What lines below hold the string "footer"? Copy them all.

[Saved entries]
---+---
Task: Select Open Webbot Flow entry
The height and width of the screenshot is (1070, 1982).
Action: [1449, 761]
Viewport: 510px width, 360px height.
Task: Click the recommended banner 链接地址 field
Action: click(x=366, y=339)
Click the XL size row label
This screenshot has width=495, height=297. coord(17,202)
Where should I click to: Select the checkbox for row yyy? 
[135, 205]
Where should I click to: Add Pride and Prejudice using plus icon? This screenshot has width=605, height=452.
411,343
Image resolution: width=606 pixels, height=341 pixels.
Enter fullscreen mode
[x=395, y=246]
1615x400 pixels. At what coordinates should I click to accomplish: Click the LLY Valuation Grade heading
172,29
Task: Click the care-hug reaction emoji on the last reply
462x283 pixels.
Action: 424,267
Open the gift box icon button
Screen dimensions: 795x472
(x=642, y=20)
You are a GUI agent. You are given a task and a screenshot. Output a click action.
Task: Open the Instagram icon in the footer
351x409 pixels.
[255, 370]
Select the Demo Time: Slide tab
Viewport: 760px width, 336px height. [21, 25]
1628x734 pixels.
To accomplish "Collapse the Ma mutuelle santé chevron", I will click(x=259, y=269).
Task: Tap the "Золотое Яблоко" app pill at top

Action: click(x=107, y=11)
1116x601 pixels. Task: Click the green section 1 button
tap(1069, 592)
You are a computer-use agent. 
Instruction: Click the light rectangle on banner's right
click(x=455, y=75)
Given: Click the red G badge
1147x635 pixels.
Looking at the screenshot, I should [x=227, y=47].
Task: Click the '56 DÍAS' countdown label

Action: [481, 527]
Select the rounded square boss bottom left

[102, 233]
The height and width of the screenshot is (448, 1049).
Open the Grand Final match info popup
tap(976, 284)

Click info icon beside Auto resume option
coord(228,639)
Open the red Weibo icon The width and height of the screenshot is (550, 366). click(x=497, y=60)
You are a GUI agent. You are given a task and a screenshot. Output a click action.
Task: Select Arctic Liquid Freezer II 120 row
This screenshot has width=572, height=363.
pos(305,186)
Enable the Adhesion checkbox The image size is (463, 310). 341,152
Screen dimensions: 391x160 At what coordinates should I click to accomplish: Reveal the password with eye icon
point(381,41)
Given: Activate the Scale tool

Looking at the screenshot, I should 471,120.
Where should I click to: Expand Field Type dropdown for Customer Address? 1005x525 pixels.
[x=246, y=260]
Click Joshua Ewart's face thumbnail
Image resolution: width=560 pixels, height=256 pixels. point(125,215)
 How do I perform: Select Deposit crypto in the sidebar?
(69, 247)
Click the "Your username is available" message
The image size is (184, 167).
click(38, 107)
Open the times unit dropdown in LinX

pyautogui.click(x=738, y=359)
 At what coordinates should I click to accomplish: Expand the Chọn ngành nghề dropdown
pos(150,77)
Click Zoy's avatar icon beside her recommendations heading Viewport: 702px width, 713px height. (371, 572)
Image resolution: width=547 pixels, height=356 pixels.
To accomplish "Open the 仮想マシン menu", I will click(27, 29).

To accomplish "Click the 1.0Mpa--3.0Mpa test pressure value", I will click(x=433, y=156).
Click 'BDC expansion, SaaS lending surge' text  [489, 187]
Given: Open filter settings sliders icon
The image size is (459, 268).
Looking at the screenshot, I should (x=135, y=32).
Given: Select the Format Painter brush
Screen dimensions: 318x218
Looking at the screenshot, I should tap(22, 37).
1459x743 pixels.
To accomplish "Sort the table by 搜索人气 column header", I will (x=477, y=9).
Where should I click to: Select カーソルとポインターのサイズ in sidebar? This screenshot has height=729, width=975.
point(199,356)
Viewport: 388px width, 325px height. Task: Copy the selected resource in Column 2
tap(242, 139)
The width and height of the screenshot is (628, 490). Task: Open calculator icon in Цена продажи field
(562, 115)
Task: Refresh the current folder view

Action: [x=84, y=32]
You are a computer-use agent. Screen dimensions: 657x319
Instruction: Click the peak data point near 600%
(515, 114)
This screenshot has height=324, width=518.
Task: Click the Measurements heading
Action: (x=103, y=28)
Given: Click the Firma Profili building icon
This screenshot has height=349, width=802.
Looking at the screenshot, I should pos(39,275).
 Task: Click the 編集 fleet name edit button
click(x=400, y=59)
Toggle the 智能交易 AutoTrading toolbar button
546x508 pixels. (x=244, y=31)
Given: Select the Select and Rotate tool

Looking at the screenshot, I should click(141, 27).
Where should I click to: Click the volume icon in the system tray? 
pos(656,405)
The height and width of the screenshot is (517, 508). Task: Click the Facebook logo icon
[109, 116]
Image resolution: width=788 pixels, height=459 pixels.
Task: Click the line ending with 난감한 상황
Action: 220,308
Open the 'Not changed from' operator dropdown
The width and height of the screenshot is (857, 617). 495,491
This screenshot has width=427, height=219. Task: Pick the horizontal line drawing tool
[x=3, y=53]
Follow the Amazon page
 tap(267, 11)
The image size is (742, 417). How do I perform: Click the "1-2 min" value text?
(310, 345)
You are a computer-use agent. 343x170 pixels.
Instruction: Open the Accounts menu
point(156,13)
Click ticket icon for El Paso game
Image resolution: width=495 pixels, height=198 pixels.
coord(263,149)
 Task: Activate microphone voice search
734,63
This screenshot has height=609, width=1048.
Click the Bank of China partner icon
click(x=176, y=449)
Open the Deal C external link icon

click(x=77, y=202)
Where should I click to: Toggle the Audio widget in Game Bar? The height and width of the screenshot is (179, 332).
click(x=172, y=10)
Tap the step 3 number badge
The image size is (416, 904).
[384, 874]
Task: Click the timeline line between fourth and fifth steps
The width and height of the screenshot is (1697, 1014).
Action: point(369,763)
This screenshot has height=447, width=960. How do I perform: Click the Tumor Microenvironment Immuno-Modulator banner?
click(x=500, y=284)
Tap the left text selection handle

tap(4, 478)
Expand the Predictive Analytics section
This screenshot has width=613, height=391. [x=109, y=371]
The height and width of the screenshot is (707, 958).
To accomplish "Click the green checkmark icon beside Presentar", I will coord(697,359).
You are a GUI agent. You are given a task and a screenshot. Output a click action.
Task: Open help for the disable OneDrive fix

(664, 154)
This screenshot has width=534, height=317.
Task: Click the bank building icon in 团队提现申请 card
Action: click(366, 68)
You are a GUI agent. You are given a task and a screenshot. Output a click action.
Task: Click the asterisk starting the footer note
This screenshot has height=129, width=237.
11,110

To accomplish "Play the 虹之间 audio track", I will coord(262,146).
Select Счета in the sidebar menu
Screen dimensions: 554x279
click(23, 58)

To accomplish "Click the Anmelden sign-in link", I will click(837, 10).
---+---
RESPONSE BELOW
Task: Open the Instagram icon in the footer
Task: Click the asterisk starting the footer note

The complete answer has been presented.